Proving the value of security to the C-Suite

When some of the top CSOs and CISOs in northern California’s Silicon Valley congregated this week past week at Yahoo corporate headquarters in Sunnyvale, it was business not technology that permeated the security and risk discussions amongst peers.

This gathering of top security, IT and risk executives at the Global Security Operations 2015 (GSO 2015) conference is a unique creation of security industry consultants Ray Bernard and James Connor, whose vision reaches beyond what to buy, instead to why it should be bought. The pair of veteran practitioners, along with other experts over the two-day event stressed that the job of security is giving management enough tools to understand the risks so they can make the right decisions. Management owns the risk – not security.

The conference kicked off with Yahoo’s director of corporate security and safety, Greg Jodry, who joined the team after stints at several large companies, including Microsoft where he worked directly with founder and CEO Bill Gates. Here at Yahoo he has built the corporate security and crisis management team from the ground up. It now serves more than 14,000 employees worldwide, with more than 70 brick and mortar locations in 35 countries.

For Jodry, it has been all about aligning his department with the corporate mission.

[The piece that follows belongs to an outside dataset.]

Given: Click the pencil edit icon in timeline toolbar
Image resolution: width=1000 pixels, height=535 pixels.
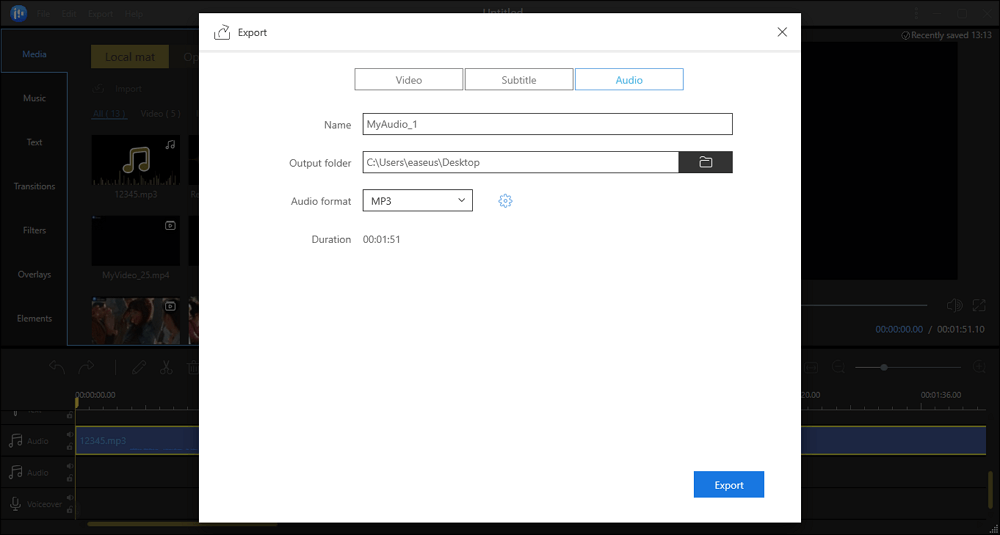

He insisted that you can’t try to sell security or chase management buy in if the will to manage organizational risk isn’t present in the boardroom.

"You have to know your environment. We have a very fluid environment here at Yahoo. The company has gone through some big changes (four CEOs in the last five years) and that has presented its share of challenges," said Jodry. "When I first got here management didn’t have a clear security strategy. I was brought in more or less to take care of the physical assets and the guards. But our goal was to invigorate the program."

As late as 2007, Jodry had little staff and no real program. So he brought in an external group to assess Yahoo’s risks and spent time learning all he could about the business and where his department should apply its security posture.

"We needed to find out where the gaps were. We had plenty of opportunity to build our business cases and where we should map our strategic vision in 2009. We started with building a mission and value statement," Jodry said, pointing out that is key to be first to the table when articulating your department’s mission. "Pretty soon we got invited to the table so we could handle the blended risk and enterprise management issues we faced. The one fact we knew was we can’t do IT security well without a close interaction and team approach with the physical side."

The Yahoo security roadmap included a strong executive communications strategy, transitioning to in-house regional management positions and bringing responsibilities for risk/countermeasures dealing with executive protection and kidnapping issues under security’s purvey. It has taken Jodry’s team a little more than three years to build out the program to the levels he wanted. But now he is confident that with all the data points his department touches, security is bring value to the table and helping management visualize risk they didn’t consider previously.

Understanding how to work security into the alignment of the organization has been a key to the success of programs developed by Derrick Wright, the director of security and DEA & environmental for West-Ward Pharmaceuticals of New Jersey.

"I work locally, but always think globally – I’ve been a security practitioner for 20 years, but never really liked the way we as a security professional presented ourselves. No matter what business you’re in, it is how you bring value to the organization that ultimately seals your fate," said Wright. "You must add value from your customer’s perspective. If you don’t know the business you are in, then you are handicapped and bring little to the table. I now have three areas of responsibilities that I have no experience in - but I do know the business. My concept of adding value might not be what our customers are, so we began having discussions with all the stakeholders. If you are rolling out this and that and it fails to meet their needs or wants you have failed."

Wright insists that it is all about leadership. And if you are prepared and educated enough to know your company’s mission and departmental interactions, you can lead anywhere in the organization. He says you are leading when you are lightening your boss’s load. It is a matter of you completing, not competing their roles.

"You need to influence the influencers. If you add value and you demonstrate strong leadership, there is little selling needed. Develop a framework for a standardized, sustainable, continuously improving organization, with small continuing and incremental improvement each day. That will create a mindset for success," Wright added.